There are few times when us humble Irish expats feel superior or even on a par with the lush lifestyle that most Qatari’s enjoy but this week was different. This week, on the 14thFebruary, was National Sports Day in Qatar. Of course, we Irish being no strangers to sport felt at home. National sports day is a fairly recent revelation in Doha and is to promote exercise and sport among all walks of life in Qatar. Companies, businesses and schools close for the day, but bakeries, restaurants and fast food chains, remain as busy as ever. Aspire Park, the Corniche, Katara and several other outdoor venues around Doha planned fun events in an attempt to tempt folks to move past Cinnabon and Burger King and into the fresh air for exercise. This same week Doha was hosting the Qatar Total Open, the professional women’s tennis tournament, what a treat to have events of that caliber on your doorstep, again, seems Qatari’s can buy anything they want.
So at the start of the week, we stood and gawped at the speed and efficiency at which these events were arranged. Hoarding, boarding, seating and signage, erected in a flash and no mayhem, certainly none reported, in the papers or online, so we assume all went smooth.
But the start of the week a most alarming thing happened, it rained in Qatar.
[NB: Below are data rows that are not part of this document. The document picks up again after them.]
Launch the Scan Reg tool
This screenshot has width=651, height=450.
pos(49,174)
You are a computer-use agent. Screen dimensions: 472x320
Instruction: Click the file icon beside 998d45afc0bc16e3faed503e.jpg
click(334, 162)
Of course every Paddy worth their salt, loved it. Apart from Tayto’s and Rashers, rain is almost the most indigenous thing to Ireland and the most thing that reminds us of home. There is nothing more etched in our psyche than conversations about rain so this week in Qatar, the floodgates opened on all our stifled conversations we’ve stored since we’ve left home and off we went, ‘it’s down for the day’, ‘it’s going to get worse’, ‘everywhere will be flooded’, ‘there’s worse to come’, all the old adages we haven’t used in years, we doled them out goodo. Even the kids were in on it, ‘will the school be closed?’, my heart swelled, they were certainly Irish with that comment.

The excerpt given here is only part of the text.